Who was Susan Berman? A look at Robert Durst’s late friend
When Los Angeles writer Susan Berman, a friend of eccentric real estate scion Robert Durst, was shot execution style in her Benedict Canyon home in 2000, the questions, at first, centered on her past.
Berman was, after all, a Las Vegas Mafia princess. Her father, David Berman, was a notorious mob boss who co-owned Vegas’ Flamingo Hotel with gangster Bugsy Siegel. As an adult, Susan Berman had mined her father’s gangster past, writing books and producing documentaries about Las Vegas’ mob scene in the 1950s and her life growing up in it.
The author and journalist was said to be working on other mob-related projects before she died, leaving many to wonder: Had the gangster’s daughter been killed for some mob secret?
Timeline: The twists and turns of Robert Durst
On Saturday, Durst, 71, was arrested in a New Orleans hotel at the behest of Los Angeles officials, who said they had uncovered new evidence linking him to Berman’s death.
Durst was the subject of an HBO documentary on his possible ties to several deaths. In Sunday evening’s episode, Durst left his final interview to use the bathroom, appearing not to notice that his microphone was still recording as he muttered to himself, “What the hell did I do? Killed them all, of course.”
Durst had been friends with Berman since they attended UCLA together in the 1960s. After Durst’s first wife, Kathleen Durst, disappeared in 1982, Berman acted as Durst’s “informal spokesman,” calling to give his side of the story to media outlets and to those who suspected he’d had a role in his wife’s disappearance.
New York state police who reopened the cold-case investigation into Kathleen Durst’s death had been trying to arrange an interview with Berman just before she was killed.
Police found the body of 55-year-old Berman in her Benedict Canyon Drive house on Dec. 24, 2000, with a single gunshot wound to the head. She had lived alone, and neighbors called authorities after seeing one of her dogs running loose and a door left ajar. The assailant had entered without signs of a struggle.
To her friends, Berman was known as a talented writer and a well-liked, if peculiar, woman with a long list of phobias, including a fear of heights so severe that she couldn’t go above certain floors in buildings without having a trusted person nearby.
Jim Angius, the executive editor of news operations at the Los Angeles Times, worked with Berman at the San Francisco Examiner when she was a writer there in the early 1970s. In a newsroom of about 200, the boisterous Berman stood out.
“You were aware she was around,” Angius said. “She was very high energy. She always had a sense of chaos around her.”
Julie Smith, a New Orleans mystery novelist and publisher, first met Berman when they were working as reporters for rival newspapers in California. Both women covered the courts, and they were friends for 35 years.
On Monday, Smith described her friend of 35 years as funny and eccentric. Smith became the executor of her will and always asked Berman why she needed one – she had little money and often made changes to her will.
Berman “was always attracted to people from a similar background,” Smith said.
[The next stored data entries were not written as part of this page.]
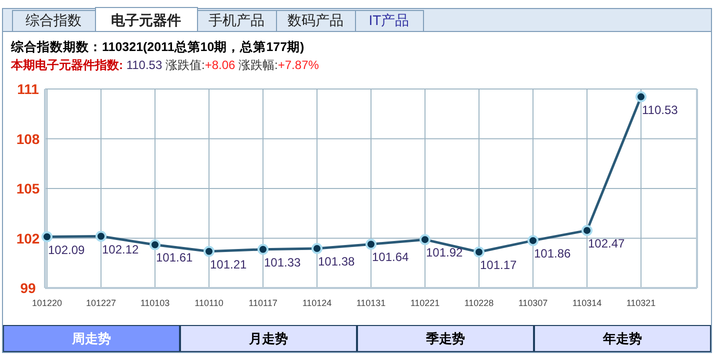  Describe the element at coordinates (256, 65) in the screenshot. I see `text: 涨跌幅:` at that location.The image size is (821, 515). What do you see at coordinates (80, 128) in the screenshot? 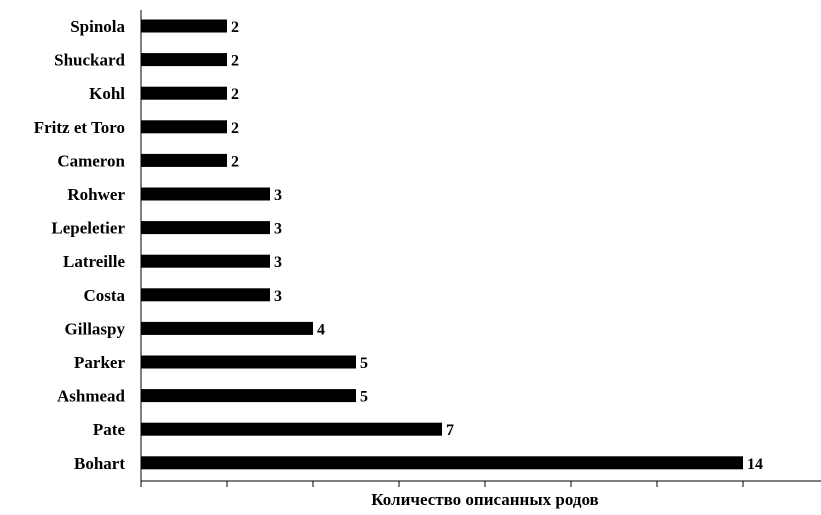
I see `category-label: Fritz et Toro` at bounding box center [80, 128].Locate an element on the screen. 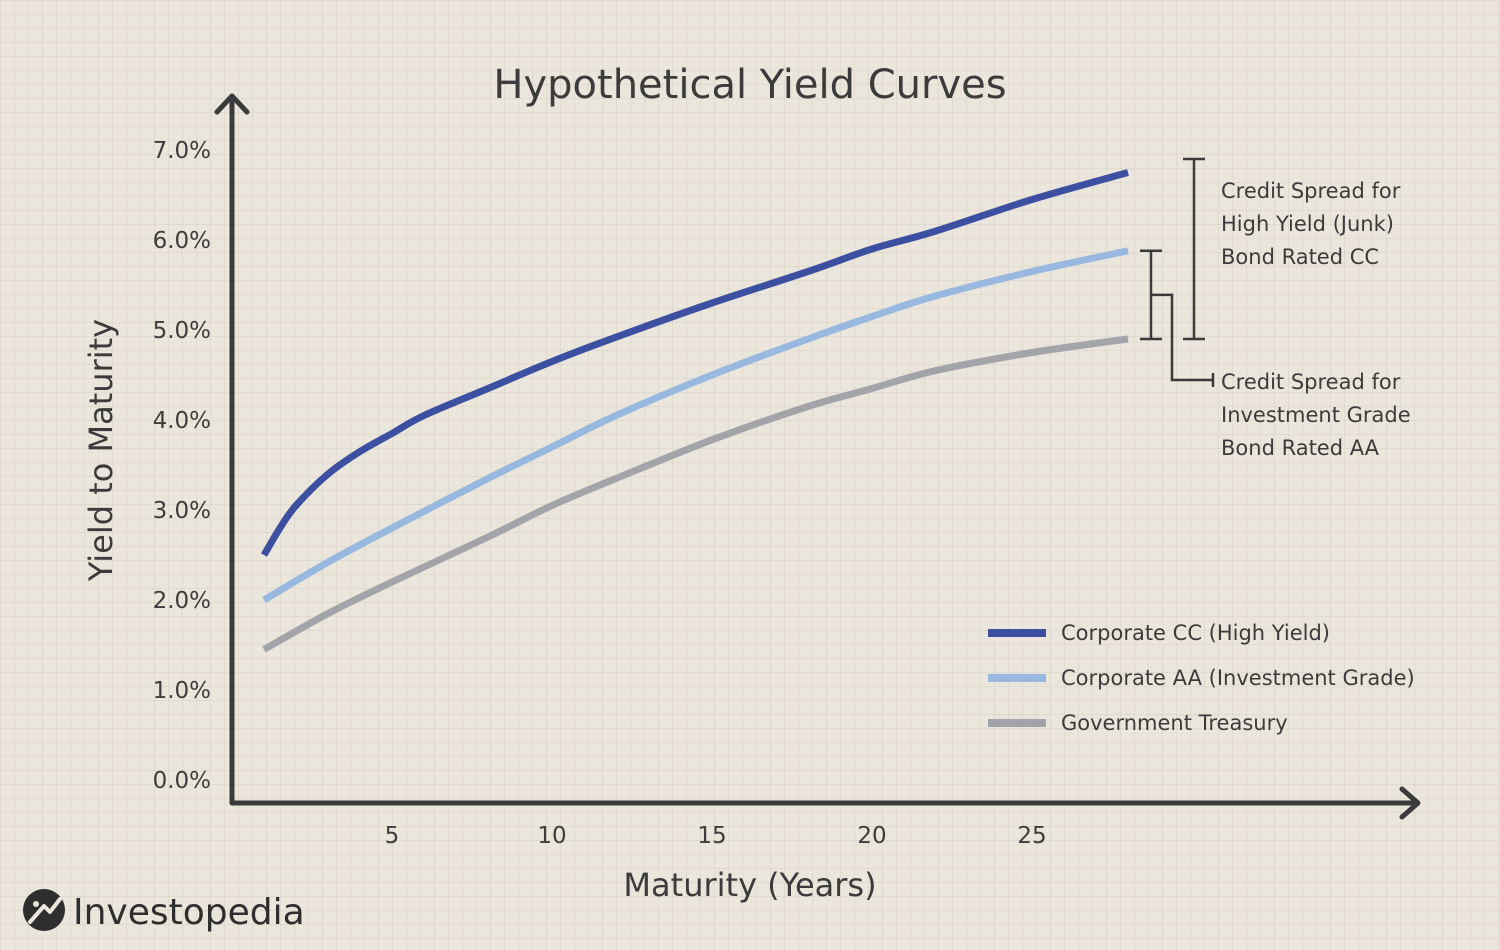  y-axis-label: Yield to Maturity is located at coordinates (101, 450).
Berman’s friend “Bobby” Durst “wasn’t from a mob family, but he was from a very wealthy Jewish family, and his parents died young,” Smith said. “He was like a brother to her.”
Berman saw some success with her 1981 memoir, “Easy Street: The True Story of a Mob Family,” but by the end of her life, Smith said, she wasn’t finding success with her writing and was nearly destitute.
“Nothing ever happened that she hoped for,” Smith said.